Kim Nahuel revela um desejo de experimentar outros estilos
musicais, como o jazz e outros gêneros da música afro-americana, que o
acompanham desde a infância. Começou a tocar saxofone, seu instrumento
principal, aos 10 anos, e teve um contato precoce com o jazz e o blues. Embora
admire artistas que têm a coragem de misturar livremente, ele ainda não se
aventura nesses gêneros do ponto de vista da composição, mas almeja que essa
seja sua próxima meta.
Seu processo de composição é majoritariamente inconsciente e
melódico, com melodias surgindo em sua mente em momentos inesperados. A letra,
então, é adaptada à melodia inicial. Uma das histórias mais fascinantes por
trás de suas canções é a de "Corazón, que me haces daño". A melodia
surgiu em um sonho envolvendo seu pai, e a letra, que contava uma história
fictícia sobre um homem que ia parar na prisão por roubar um casaco, revelou-se
assustadoramente real quando seu pai confessou ter vivido uma situação semelhante
na juventude, tornando a experiência "maravilhosa e mágica".

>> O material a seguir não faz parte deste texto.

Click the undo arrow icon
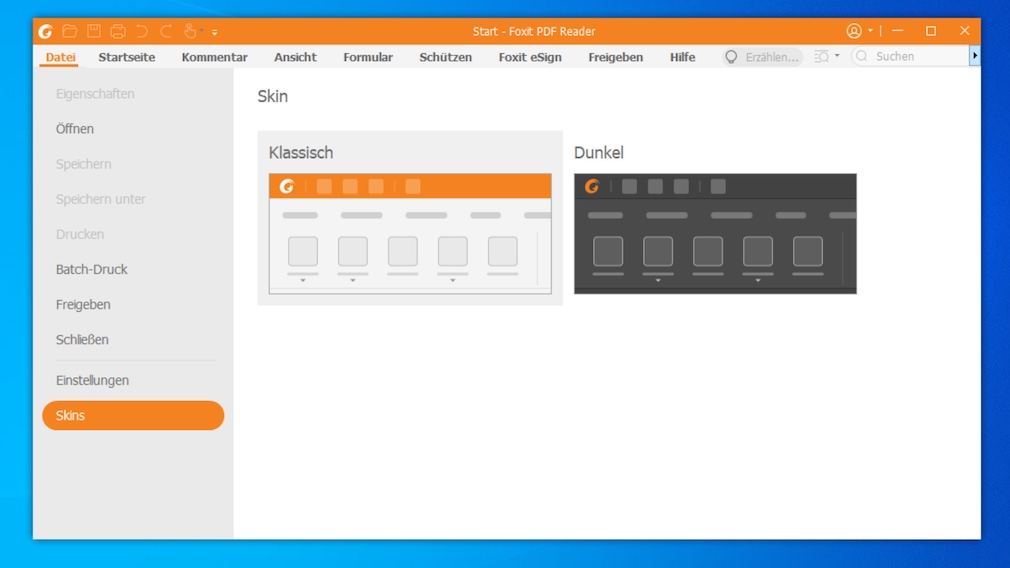 142,32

Vivendo há mais de 20 anos fora da Argentina, Kim Nahuel não
está tão conectado com a cena independente local. Sua mudança para a Itália em
2001 foi uma decisão de seus pais, que buscaram um mundo mais tranquilo e
seguro após a crise econômica na Argentina, já que possuíam passaporte
italiano. Eles almejavam um lugar onde pudessem "projetar" e
"crescer", em busca de estabilidade econômica e social.

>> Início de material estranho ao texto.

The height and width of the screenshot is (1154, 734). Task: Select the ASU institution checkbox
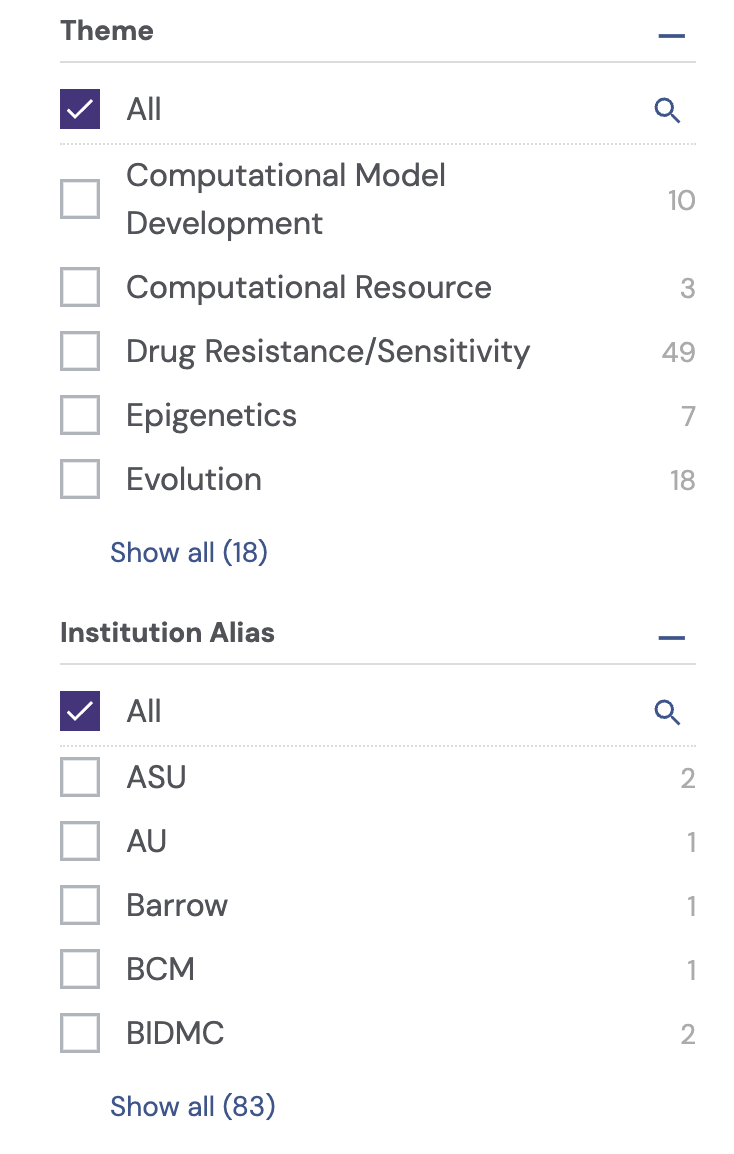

Atualmente, Kim Nahuel sente a necessidade de expandir seus
horizontes para além do território italiano, já que escreve canções em espanhol
e o público italiano nem sempre compreende o conteúdo das letras ou a
profundidade da música sul-americana. Ele almeja viajar e fazer turnês na
Espanha ou na América do Sul, onde sua música e letras possam ser mais
plenamente compreendidas.
Para os jovens músicos, Kim Nahuel tem um conselho
essencial: que "se divirtam e estudem divertindo-se". Ele enfatiza a
importância de encontrar prazer até mesmo em exercícios técnicos e no solfejo,
pois a diversão é a verdadeira motivação para o estudo e a memorização. Além
disso, destaca o "tesouro" que a internet representa, com sua vasta
oferta de tutoriais e aulas gratuitas, e a necessidade de valorizar esse
recurso para estudar ao máximo. Seu sonho maior é tocar no Brasil e viajar o
máximo possível, acreditando que está crescendo "lentamente, sem nenhum
apuro", e explorando os terrenos interessados em sua música. Embora
considere cedo para planejar uma turnê na América do Sul, ele mantém o sonho
vivo.
Vamos desvendar mais esse artista?
Você tem fortes influências da música brasileira e argentina. Como essas duas culturas musicais influenciaram seu estilo?
A música argentina sempre esteve presente na minha vida,
desde casa, através da minha família, que é composta por músicos. Ela também
veio da minha cidade, Buenos Aires, da escola e da própria cultura. Já a música
brasileira surgiu mais tarde, quando comecei a escrever canções. Ao criar
letras, passei a me identificar com a forma de escrita de Chico Buarque e
Vinicius de Moraes, cujos poemas são perfeitos—inalcançáveis em termos de
beleza e técnica—mas tentei me aproximar dessa mentalidade positiva.
Musicalmente, a música brasileira é muito completa.
Possui uma grande riqueza harmônica e melódica, seja na música chorinho, no
samba ou na bossa nova. Além disso, tem uma profundidade rítmica que a torna,
para mim, uma música perfeita, pois não lhe falta nada. E como se não bastasse,
muitas de suas letras carregam um fundo social e crítico, ao mesmo tempo em que
mantêm uma leveza e alegria.
Esse equilíbrio entre riqueza musical, inteligência,
leveza e alegria é o que faz da música brasileira algo único e perfeito para
mim. Foi isso que me inspirou profundamente.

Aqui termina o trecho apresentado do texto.